Nascer e morrer são conceitos subjetivos.
Quando nasceu Júlio Dias de Queiroz? No momento em que saiu do ventre da mãe? Ou a vida biológica começou bem antes, no dia da concepção?
Objetivamente, podemos datar os ritos de passagem: para a família, nasceu no dia do parto; para a Nação, no dia do registro civil; para a Igreja, no dia do batismo; para a Academia Catarinense de Letras, no dia da entronação na cadeira 10.
Para a mente do Júlio, a vida psicológica se efetiva a partir das memórias mais antigas; talvez, lá pelos quatro anos civis. Para mim, Júlio Dias de Queiroz nasceu na véspera de Natal de 1981, quando recebi a carta dele, escrita cinco dias antes. Foi aí que ele passou a existir pra mim. O mestre tinha encontrado três poemas de minha autoria no Varal Literário da Praça XV, que impressionaram “pela intensidade e pela precisão de linguagem”. Por se sentir identificado comigo, propôs “conversar sobre a poesia, sobre o mundo e sobre a gente”.

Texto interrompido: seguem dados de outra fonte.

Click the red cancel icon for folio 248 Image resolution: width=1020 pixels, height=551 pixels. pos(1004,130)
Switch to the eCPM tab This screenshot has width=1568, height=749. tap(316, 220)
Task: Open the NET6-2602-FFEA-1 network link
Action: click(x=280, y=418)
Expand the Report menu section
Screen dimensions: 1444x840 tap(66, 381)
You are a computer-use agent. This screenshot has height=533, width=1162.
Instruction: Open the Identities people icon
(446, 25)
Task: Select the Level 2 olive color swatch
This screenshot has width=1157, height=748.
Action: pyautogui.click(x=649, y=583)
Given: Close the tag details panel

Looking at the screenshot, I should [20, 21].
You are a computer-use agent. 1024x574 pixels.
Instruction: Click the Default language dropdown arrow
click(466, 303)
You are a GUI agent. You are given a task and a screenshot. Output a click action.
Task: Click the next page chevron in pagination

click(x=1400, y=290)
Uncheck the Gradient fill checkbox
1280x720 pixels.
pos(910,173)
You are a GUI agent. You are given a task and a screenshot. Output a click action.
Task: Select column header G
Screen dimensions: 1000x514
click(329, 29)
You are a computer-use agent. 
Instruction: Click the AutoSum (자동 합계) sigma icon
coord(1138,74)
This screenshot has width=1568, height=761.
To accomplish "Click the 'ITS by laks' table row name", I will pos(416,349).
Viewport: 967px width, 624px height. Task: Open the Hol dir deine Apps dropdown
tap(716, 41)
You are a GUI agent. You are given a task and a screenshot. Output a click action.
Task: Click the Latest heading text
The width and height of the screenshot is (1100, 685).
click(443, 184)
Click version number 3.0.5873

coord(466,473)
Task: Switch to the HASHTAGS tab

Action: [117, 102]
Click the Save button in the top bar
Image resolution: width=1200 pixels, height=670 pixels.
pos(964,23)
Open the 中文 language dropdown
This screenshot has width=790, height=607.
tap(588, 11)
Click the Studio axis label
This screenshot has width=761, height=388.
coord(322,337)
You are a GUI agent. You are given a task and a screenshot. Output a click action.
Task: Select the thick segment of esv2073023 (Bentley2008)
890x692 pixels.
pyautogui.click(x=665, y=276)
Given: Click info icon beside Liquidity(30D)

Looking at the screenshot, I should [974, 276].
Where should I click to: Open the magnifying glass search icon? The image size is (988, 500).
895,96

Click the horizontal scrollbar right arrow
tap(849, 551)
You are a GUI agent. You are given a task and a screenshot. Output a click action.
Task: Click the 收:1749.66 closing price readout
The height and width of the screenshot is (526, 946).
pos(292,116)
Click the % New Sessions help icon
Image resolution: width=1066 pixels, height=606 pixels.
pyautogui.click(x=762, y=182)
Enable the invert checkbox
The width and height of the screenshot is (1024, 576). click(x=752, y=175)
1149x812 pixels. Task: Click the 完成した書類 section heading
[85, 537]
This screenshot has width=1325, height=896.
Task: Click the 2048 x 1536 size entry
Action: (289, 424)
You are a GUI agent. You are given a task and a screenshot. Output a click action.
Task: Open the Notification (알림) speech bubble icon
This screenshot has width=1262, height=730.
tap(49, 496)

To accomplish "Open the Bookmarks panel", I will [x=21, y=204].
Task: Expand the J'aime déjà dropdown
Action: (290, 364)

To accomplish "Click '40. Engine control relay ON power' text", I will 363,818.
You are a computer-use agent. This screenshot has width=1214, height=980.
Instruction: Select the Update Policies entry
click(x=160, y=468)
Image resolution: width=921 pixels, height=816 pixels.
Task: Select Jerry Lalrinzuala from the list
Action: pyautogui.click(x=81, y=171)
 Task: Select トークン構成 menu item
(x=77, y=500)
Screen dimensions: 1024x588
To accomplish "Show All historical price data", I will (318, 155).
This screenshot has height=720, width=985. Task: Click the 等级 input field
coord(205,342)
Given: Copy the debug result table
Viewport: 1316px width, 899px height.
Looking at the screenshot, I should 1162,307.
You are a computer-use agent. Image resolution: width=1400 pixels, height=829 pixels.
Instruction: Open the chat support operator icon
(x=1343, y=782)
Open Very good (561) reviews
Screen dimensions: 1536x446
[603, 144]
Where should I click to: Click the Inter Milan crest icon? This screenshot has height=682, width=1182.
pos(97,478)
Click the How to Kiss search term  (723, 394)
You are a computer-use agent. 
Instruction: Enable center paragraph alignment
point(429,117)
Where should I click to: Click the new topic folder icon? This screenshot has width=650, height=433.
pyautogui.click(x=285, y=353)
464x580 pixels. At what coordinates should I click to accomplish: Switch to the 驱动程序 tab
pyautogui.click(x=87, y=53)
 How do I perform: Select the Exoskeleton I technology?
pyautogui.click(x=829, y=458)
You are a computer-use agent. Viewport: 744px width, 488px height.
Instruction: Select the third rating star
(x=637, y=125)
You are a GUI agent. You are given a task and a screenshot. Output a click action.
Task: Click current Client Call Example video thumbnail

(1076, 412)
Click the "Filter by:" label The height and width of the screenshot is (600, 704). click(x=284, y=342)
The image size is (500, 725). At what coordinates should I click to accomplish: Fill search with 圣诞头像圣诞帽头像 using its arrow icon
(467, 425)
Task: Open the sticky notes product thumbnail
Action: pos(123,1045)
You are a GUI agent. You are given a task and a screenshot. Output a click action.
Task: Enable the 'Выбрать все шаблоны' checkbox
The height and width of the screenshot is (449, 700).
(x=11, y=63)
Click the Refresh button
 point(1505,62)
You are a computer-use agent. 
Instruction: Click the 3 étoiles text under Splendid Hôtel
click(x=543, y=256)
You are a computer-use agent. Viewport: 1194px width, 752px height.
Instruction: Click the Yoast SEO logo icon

Durante 34 anos, trocamos cartas e mensagens. E recebi alguns bons puxões de orelha: “Estou fora do linguajar moderno, mas não empregaria “usufruir” para dizer “fruir” ou “gozar”. […] Você é bom demais para cair (três vezes) no linguajar dos ‘cocôs’.”
No dia 24 de janeiro de 2016, o Júlio manifestou seu estado de espírito: “Mario, do pouco do que tenho – e não estou sendo falsamente modesto – tenho a obrigação de dividi-lo antes da partida para a outra dimensão do existir, que está muito próxima.”
Agora, ouvi dizer que ele morreu… Deve ser mais uma das brincadeiras dele, pois, ultimamente, ele vivia dialogando ludicamente com a morte; se tornaram amigos, se entendiam perfeitamente. Talvez, tenham combinado dar uma volta, fazer um passeio ou mesmo uma viagem mais longa.
Depois que ele comemorou o aniversário de noventa anos, foi aos poucos se retraindo, ficando lacônico, trocando nossas conversas por silêncios misteriosos. Talvez, estivesse realizando um dos últimos desejos: “viver o meu morrer”.
Ficaram alguns assuntos pendentes… Ele cobrava meus romances e eu ia mostrar pra ele os rascunhos de Suçurê; o outro está apenas concebido e inicia a gestação… Também ele, nunca me mostrou o livro que estava escrevendo depois dos noventa… Espero que tenha deixado os manuscritos com a Salma ou com o Celestino…
Levando em conta os silêncios dele – ultimamente –, pra mim vai fazer pouca diferença, pois posso conversar com os livros que ele escreveu, ler a lista de obras indicadas por ele e escrever sempre mais e melhor.
Vai ser bastante difícil o Júlio Dias de Queiroz morrer dentro de mim; ele será eterno…
E pra você? Você acredita no que estão dizendo por aí: que ele morreu? Ou dará vida e continuidade às brilhantes ideias dele?